Some common acoustic features of speech recognition files

* Linear prediction coefficient LPC: The linear prediction analysis starts with the mechanism of human vocalization. Through the study of the short tube cascade model of sound channels, it is considered that the transfer function of the system conforms to the form of all-pole digital filter, so that the signal of n times can be estimated by the linear combination of the previous signals. The linear prediction coefficient LPC can be obtained by minimizing the mean square error between the actual speech sample value and the linear prediction sample value LMS. The calculation methods of LPC include autocorrelation method (Durbin method), covariance method and lattice method. Fast and effective calculation ensures the wide use of this acoustic feature. Similar to the LPC prediction parameter model, the acoustic characteristics of the cable spectrum pair LSP, reflection coefficient and so on.

Cepstrum coefficient CEP: Cepstrum coefficient can be obtained by using homomorphic processing method, taking logarithm after discrete Fourier transform DFT of speech signal, and then inverse transform iDFT. For LPC Cepstrum (LPCCEP), after obtaining the linear prediction coefficient of the filter, it can be calculated by a recursive formula. Experiments show that cepstrum can improve the stability of characteristic parameters.

* Mel cepstrum coefficient MFCC and perceptual linear prediction PLP: Unlike LPC and other acoustic features obtained by studying human vocal mechanism, Mel cepstrum coefficient MFCC and perceptual linear prediction PLP are acoustic features derived from the research results of human auditory system. The study of human auditory mechanism shows that when two tones with similar frequencies are emitted at the same time, people can only hear one tone. Critical bandwidth refers to such a bandwidth boundary that people's subjective feelings suddenly change. When the frequency difference between two tones is less than the critical bandwidth, people will listen to two tones as one, which is the so-called shielding effect. Mel scale is one of the methods to measure this critical bandwidth.
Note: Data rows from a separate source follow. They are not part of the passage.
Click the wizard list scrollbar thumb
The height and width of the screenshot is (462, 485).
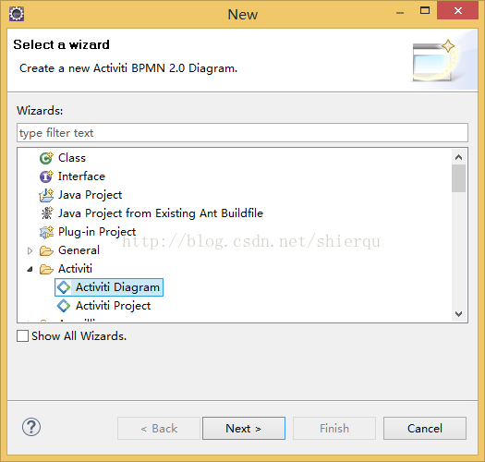pos(458,178)
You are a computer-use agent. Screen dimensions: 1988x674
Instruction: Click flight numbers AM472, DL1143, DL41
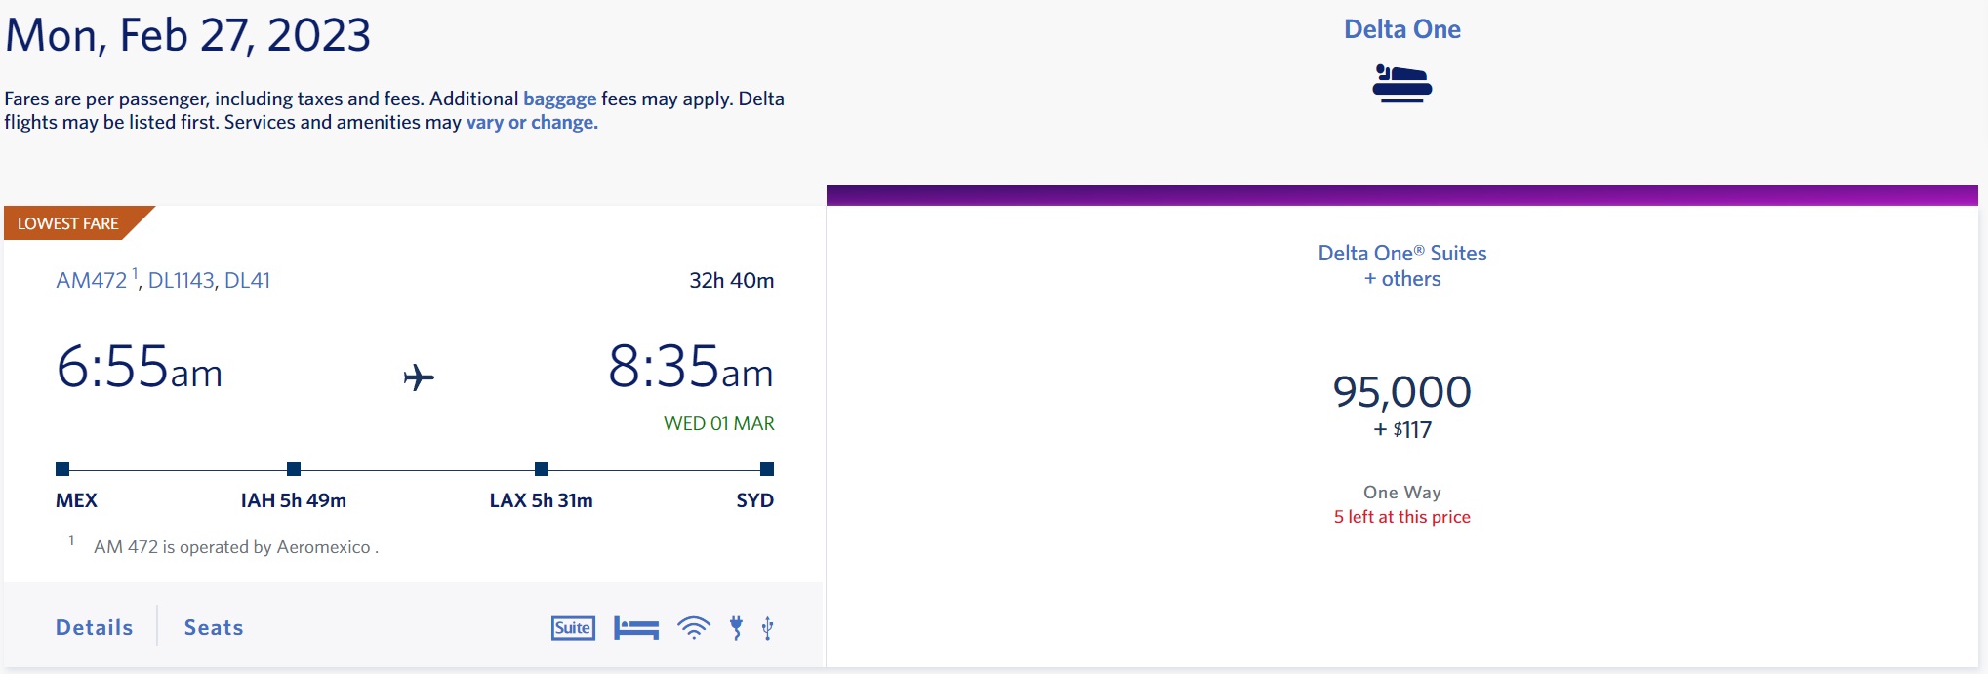[x=163, y=281]
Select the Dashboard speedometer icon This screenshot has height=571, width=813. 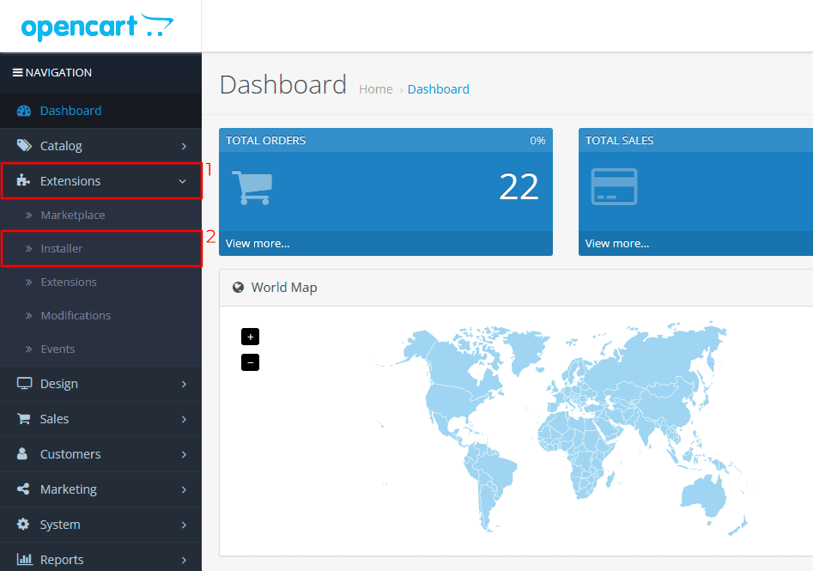click(23, 111)
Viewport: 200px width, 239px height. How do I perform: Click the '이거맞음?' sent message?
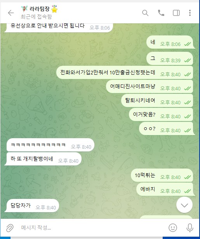pos(161,114)
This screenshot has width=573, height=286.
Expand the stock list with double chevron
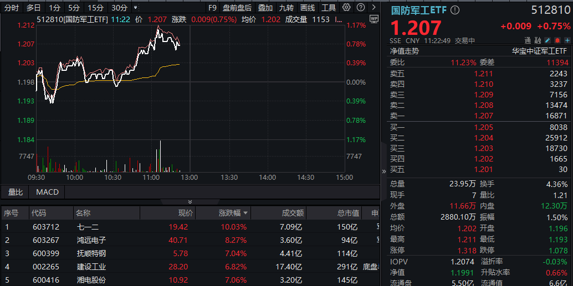[x=190, y=202]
The calculation of MFCC firstly transforms the time domain signal into frequency domain through FFT, then convolves its logarithmic energy spectrum with triangular filter banks distributed according to Mel scale, and finally performs discrete cosine transform (DCT) on the vector formed by the output of each filter to obtain the first n coefficients. PLP still uses Durbin method to calculate LPC parameters, but it also uses DCT method to calculate autocorrelation parameters.